:: Text under study ::

StarMedia Network easily topped Street estimates in its first quarter Tuesday, posting a loss of $35.1 million, or 54 cents a share, on sales of $10.1 million.
First Call consensus expected the Spanish- and Portuguese-language Internet portal to lose 64 cents a share in the quarter.
StarMedia (Nasdaq: STRM) shares closed up 1/2 to 25 1/2 ahead of the earnings announcement.
The $10.1 million in sales marks a staggering 531 percent improvement from the year-ago quarter when it lost $15.6 million, or 35 cents a share, on sales of $1.6 million.
More important, however, was the company's impressive growth in page views for the quarter.
Total page views shot up to 2.1 billion in the quarter, a stunning 1,492 percent improvement from the year-ago quarter and a 28 percent jump from the fourth quarter.
Company officials said it exited the quarter with 3.3 million active e-mail accounts, up 670 percent from the year-ago quarter and 32 percent higher than the previous quarter.

:::
:: Record set ::

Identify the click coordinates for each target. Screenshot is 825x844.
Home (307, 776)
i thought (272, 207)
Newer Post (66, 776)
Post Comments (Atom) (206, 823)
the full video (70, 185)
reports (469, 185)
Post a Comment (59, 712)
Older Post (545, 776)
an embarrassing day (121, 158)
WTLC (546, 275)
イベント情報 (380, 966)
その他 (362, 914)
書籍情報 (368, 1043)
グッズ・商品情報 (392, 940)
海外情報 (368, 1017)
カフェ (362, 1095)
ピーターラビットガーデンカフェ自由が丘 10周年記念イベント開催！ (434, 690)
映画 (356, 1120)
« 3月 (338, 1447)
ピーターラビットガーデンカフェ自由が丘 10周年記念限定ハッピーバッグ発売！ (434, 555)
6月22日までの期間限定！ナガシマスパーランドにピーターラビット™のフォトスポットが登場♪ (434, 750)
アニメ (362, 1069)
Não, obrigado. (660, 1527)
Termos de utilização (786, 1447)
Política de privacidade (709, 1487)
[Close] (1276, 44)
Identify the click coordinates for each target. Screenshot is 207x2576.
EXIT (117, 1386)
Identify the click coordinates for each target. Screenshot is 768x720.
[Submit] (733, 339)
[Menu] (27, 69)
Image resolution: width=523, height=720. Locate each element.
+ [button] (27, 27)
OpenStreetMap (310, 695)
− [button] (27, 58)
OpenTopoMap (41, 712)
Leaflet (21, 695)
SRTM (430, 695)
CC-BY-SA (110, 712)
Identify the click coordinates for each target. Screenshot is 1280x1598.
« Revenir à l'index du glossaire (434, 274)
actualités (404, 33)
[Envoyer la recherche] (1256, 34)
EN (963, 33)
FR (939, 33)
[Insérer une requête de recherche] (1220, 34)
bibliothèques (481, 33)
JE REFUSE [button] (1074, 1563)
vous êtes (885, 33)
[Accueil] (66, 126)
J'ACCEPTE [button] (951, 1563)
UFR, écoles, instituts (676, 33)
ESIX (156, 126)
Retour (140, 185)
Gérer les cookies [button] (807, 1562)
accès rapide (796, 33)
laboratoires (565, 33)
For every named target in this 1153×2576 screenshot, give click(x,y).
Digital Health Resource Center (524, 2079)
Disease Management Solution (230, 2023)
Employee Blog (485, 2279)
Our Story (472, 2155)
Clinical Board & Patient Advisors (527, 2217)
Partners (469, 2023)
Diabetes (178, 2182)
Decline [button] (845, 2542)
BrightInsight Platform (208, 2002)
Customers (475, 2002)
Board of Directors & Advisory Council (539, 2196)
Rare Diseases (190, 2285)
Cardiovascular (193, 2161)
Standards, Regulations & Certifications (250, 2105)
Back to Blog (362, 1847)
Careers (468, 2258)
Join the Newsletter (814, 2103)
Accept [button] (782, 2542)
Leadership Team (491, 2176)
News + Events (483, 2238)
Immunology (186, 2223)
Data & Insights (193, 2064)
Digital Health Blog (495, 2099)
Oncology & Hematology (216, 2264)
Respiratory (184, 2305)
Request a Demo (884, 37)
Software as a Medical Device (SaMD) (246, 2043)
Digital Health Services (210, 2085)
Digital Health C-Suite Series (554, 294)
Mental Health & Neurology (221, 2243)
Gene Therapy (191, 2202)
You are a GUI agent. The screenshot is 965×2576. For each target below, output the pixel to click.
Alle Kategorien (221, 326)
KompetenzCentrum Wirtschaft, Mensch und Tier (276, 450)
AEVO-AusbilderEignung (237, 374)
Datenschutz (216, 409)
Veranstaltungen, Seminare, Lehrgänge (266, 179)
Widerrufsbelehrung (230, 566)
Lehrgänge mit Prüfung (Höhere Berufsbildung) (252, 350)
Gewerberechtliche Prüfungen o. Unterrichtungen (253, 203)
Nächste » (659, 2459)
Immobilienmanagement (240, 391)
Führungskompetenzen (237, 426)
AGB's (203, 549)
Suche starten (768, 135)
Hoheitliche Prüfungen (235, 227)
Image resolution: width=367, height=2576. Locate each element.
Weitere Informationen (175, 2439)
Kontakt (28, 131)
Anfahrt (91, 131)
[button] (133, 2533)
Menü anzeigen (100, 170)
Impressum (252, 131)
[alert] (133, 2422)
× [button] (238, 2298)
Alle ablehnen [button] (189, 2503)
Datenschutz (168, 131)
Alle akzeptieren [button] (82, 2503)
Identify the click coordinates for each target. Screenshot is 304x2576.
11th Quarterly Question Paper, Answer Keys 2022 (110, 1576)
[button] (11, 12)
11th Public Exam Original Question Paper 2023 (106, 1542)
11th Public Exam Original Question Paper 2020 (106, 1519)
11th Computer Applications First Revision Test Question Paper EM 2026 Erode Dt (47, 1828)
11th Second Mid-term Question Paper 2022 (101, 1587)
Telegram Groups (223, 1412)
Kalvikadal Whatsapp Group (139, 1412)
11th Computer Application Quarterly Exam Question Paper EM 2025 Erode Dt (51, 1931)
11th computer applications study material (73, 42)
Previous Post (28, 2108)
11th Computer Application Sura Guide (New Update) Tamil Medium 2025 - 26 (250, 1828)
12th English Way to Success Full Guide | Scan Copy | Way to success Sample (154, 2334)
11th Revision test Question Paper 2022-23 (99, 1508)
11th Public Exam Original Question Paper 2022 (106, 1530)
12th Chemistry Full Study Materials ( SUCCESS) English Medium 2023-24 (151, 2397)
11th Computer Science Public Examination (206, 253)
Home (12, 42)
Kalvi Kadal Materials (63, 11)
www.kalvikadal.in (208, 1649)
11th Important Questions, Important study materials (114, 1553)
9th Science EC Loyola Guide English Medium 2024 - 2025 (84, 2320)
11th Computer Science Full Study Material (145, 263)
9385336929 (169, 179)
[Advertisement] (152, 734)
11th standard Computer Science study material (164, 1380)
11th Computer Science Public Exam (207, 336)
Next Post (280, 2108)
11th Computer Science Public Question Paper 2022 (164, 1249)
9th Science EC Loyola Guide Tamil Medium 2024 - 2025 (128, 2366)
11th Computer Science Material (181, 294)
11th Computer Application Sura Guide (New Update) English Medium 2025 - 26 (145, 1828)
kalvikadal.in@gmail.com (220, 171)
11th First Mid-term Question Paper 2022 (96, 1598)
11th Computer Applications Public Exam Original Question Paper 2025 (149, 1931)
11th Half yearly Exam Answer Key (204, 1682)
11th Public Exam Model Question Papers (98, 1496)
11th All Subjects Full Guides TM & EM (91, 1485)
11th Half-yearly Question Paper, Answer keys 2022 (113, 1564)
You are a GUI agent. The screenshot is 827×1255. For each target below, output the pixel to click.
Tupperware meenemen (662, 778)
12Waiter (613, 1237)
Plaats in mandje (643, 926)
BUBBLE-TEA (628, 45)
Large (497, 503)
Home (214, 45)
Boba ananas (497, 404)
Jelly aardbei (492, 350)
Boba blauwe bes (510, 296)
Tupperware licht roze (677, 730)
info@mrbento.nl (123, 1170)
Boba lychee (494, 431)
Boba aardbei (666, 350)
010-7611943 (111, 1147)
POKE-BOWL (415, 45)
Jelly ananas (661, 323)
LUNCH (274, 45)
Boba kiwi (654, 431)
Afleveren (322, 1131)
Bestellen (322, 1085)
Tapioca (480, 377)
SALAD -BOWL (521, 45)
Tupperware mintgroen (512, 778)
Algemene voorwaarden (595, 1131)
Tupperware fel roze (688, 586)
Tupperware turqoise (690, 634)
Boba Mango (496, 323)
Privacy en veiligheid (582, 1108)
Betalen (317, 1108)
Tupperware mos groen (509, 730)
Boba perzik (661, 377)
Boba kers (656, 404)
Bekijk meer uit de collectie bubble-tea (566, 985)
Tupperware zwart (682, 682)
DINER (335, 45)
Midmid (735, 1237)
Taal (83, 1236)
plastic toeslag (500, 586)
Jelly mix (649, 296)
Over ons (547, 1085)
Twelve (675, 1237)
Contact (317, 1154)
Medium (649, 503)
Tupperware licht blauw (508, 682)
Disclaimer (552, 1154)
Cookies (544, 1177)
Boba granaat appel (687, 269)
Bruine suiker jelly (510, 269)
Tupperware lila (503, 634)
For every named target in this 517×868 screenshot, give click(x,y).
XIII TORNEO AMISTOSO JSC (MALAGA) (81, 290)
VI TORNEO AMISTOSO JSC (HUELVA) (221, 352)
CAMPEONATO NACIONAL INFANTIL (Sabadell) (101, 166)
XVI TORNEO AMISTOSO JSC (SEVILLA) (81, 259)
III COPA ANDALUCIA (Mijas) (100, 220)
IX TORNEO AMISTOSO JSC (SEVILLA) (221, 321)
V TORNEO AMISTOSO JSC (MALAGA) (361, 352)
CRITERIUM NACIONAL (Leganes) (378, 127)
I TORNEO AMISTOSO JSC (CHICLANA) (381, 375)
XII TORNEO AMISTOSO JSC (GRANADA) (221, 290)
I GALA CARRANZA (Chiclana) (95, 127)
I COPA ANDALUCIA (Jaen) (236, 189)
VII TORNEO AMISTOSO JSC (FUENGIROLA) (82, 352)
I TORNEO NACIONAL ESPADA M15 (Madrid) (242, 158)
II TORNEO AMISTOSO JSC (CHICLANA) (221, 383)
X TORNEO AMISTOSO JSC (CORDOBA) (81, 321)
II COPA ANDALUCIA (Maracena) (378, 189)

:::

(Apply what you read):
1: Answer these questions about the StarMedia earnings article, one answer per line:
(a) What loss per share did the First Call consensus expect for the quarter?
(b) How many total page views did StarMedia record in the quarter?
(c) How many active e-mail accounts did the company have when it exited the quarter?
2: For each statement, say yes or no according to the StarMedia earnings article, and quote the words that decide it.
(a) StarMedia shares closed lower ahead of the earnings announcement.
(b) Sales in the year-ago quarter were $1.6 million.
(c) Page views rose 28 percent from the fourth quarter.
3: Continue the StarMedia earnings article from its final sentence.
The lines above are separate material, unrelated to the StarMedia earnings article.

(Task-by-task outputs):
1:
(a) 64 cents a share
(b) 2.1 billion
(c) 3.3 million

2:
(a) No: "StarMedia (Nasdaq: STRM) shares closed up 1/2 to 25 1/2 ahead of the earnings announcement."
(b) Yes: "on sales of $1.6 million"
(c) Yes: "a 28 percent jump from the fourth quarter"

3:
"StarMedia's excellent results are especially significant this quarter in that both revenue and traffic increased in a quarter historically affected by seasonality," said CEO Fernando Espuelas in a prepared release. "Our ability to mitigate some effects of seasonality is testament that we are offering users the content, community, tools and services they want; and developing revenue streams that are more diversified and predictable."
Last quarter, StarMedia topped analysts' estimates when it lost $27.8 million, or 44 cents a share, on sales of $9 million.
StarMedia got more good news Monday when Merrill Lynch analyst Michel Morin said there is huge opportunity, including business-to-consumer, in every Internet sector in the Latin American market.
Morin said he expects companies such as StarMedia and El Sitio Inc. (Nasdaq: LCTO) to show accelerated growth through the rest of the year.
StarMedia shares hit the skids last week, falling to a 52-week low of 21 after peaking at 70 in June.
First Call consensus expects it to lose $2.36 a share in the fiscal year.
Eight of the nine analysts tracking the stock maintain either a "buy" or "strong buy" recommendation.